Victims of genocides must be given a voice
The term “genocide” was coined by Raphael Lemkin in 1944 while he was studying the mass murder of Armenians at the turn of the century. He was alarmed that there was no international legal basis to hold the Ottoman perpetrators accountable for various crimes against humanity. His analysis became the basis for the Geneva Conventions — a set of international law protocols that frame the judicial mechanism to study, determine and respond to genocide. The four protocols were also ratified as a consensus mechanism for “never again,” a call to action for preventing genocide.
But the world of today is a very different place from 1944. And even though we have seen additional protocols proposed, but not all ratified since, the Geneva Conventions remain the only lens through which the processes of justice and accountability start and finish in a court of law. The Geneva Conventions are based on a global understanding and imagination of genocide as scenes of immediate killings, mass displacement and extremely visible suffering. But what about the genocides and crimes against humanity that are suffocatingly slow, long-term in strategic policy and almost invisible?
Shockingly, since these conventions were first inked, the world has seen a growing number of genocides that have been fueled by innovative military and militant strategies, perverted appropriation of religious texts, legitimized occupation and colonialism, and uncontested subjugation creatively birthed by principles of inhumanity. International law, as it currently stands, offers insufficient means and innovation to uphold and preserve humanity. Instead, courts of law place survivors of genocide on the defensive to make their case. And that is only if survivors even get to see their day in court.
In its definition, now almost 80 years old, the Geneva Conventions imagine a world ordered by states and governments. But in our world today, the perpetrators are no longer only states, they are policies defined by political dynasties, nonstate armed groups, global corporations and, painfully, stakeholders who are committed to a policy of inaction. Accountability requires a new world order, one where every citizen has a responsibility to call for recognition, justice and accountability, humanitarian and peace commitments, and assured prevention. The media
Lynn Zovighian is the co-founder and managing
director of The Zovighian Partnership, a family-owned
social investment platform that conducts communitycentered research, designs and implements humanitarian and socioeconomic
interventions. needs to assume a new role as a deep listener and deep amplifier as well.
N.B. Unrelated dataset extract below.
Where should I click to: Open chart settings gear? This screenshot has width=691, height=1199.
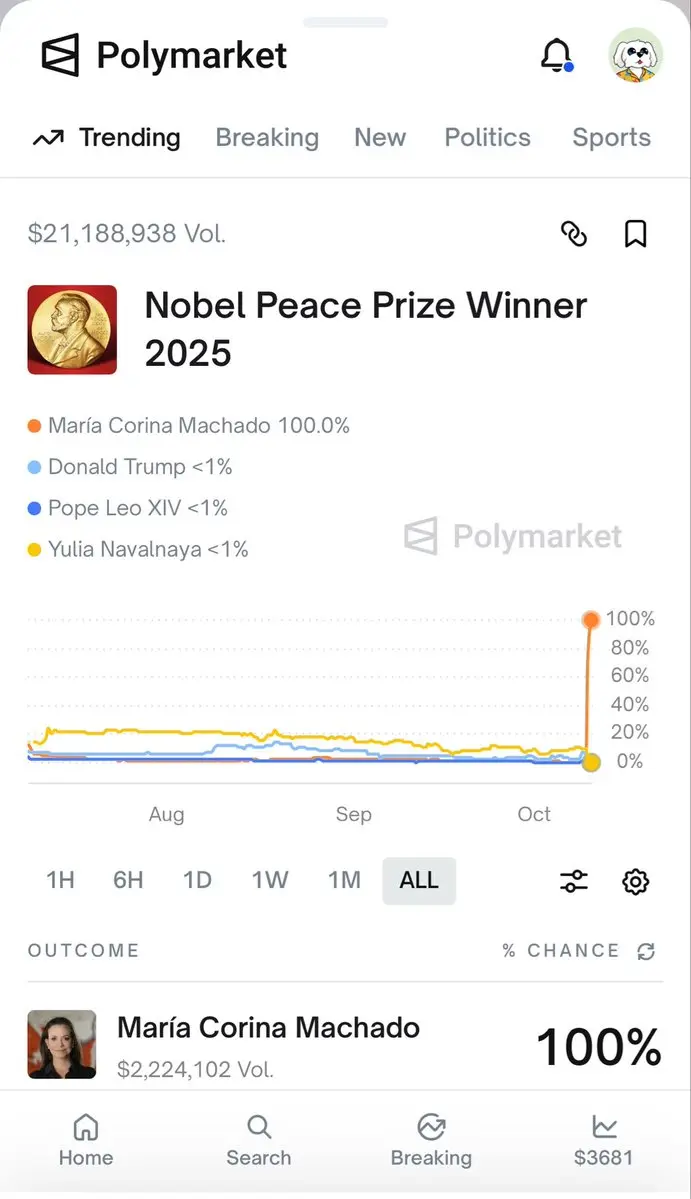click(x=635, y=881)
On the sixth annual commemoration of the 2014 Yazidi genocide, my Yazidi friends and I invited Iraqi President Barham Salih to share his opening remarks and he stated on the record: “Yes, indeed, there was a genocide perpetrated against Yazidis.” On the same occasion, I invited Prince Turki Al-Faisal to voice his solidarity and, in his keynote speech, he said: “To ensure that our Yazidi brothers and sisters, and fellow human beings, our friends and colleagues, never suffer again, I call on the Organization of Islamic Cooperation and the Arab League to form the International Muslim and Arab Friends of the Yazidi people, dedicated to bringing world peace, intercultural dialogue and international awareness of the rights of all minorities.” So why do such moments of truth and solidary not evoke seismic shockwaves across the parliaments, governments and communities of our Middle East?
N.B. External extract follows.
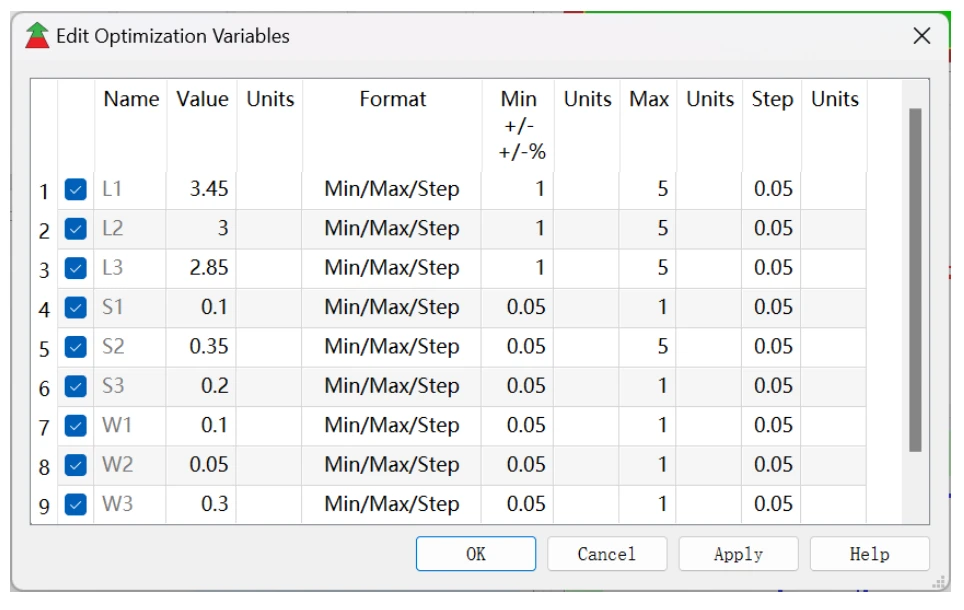Disable the S2 variable checkbox

75,347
There is only one genocide that saw legislative deliberations in Middle Eastern parliaments: The Armenian genocide, which was recognized by Lebanon in a unanimous vote in 2000, followed by Syria in 2020. Abu
Dhabi has called for full recognition by the UAE and Saudi ambassadors to both the US and Lebanon have made symbolic statements commemorating and calling for the historical truth to be made clear. But that is all.
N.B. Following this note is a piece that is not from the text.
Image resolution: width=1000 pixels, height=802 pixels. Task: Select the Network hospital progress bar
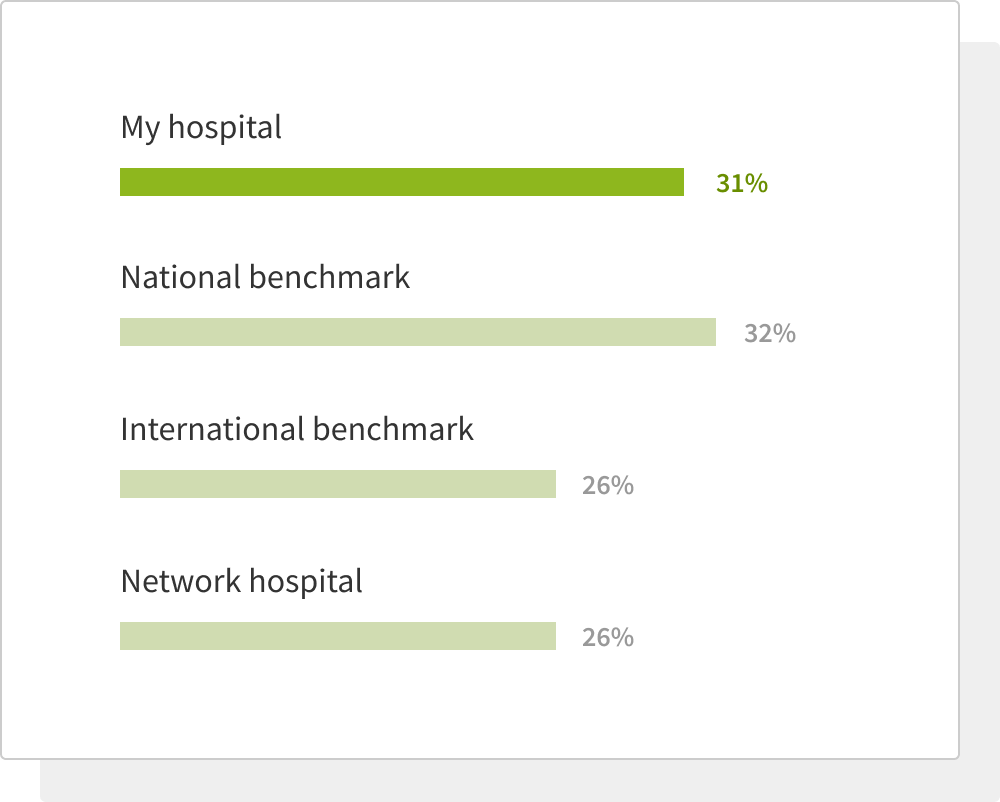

When Lemkin proposed his legal covenants, he leveraged his mastery of multiple languages to propose a definition for genocide and legal mechanisms for truth and justice.
It is chilling to think that he studied linguistics in Lwow, now Lviv, in Ukraine. He spoke a language of law. And in doing so, he gave genocide a stage to speak.
Today, we need to give genocide a voice. A language of survivors. A language of diplomacy. A language of science. A language of action. We need a multilateral linguistic, legal and human framework that sets forth rigorous, agile and urgent pathways for victims and survivors to be honored and empowered with unconditional solidarity. Many of these survivors are from the Middle Eastern and Muslim worlds. Will Middle Eastern policymakers finally step up and take their seats as needed diplomats on a global mission to recognize, respond to and prevent genocide? We owe it to survivors of our region and beyond.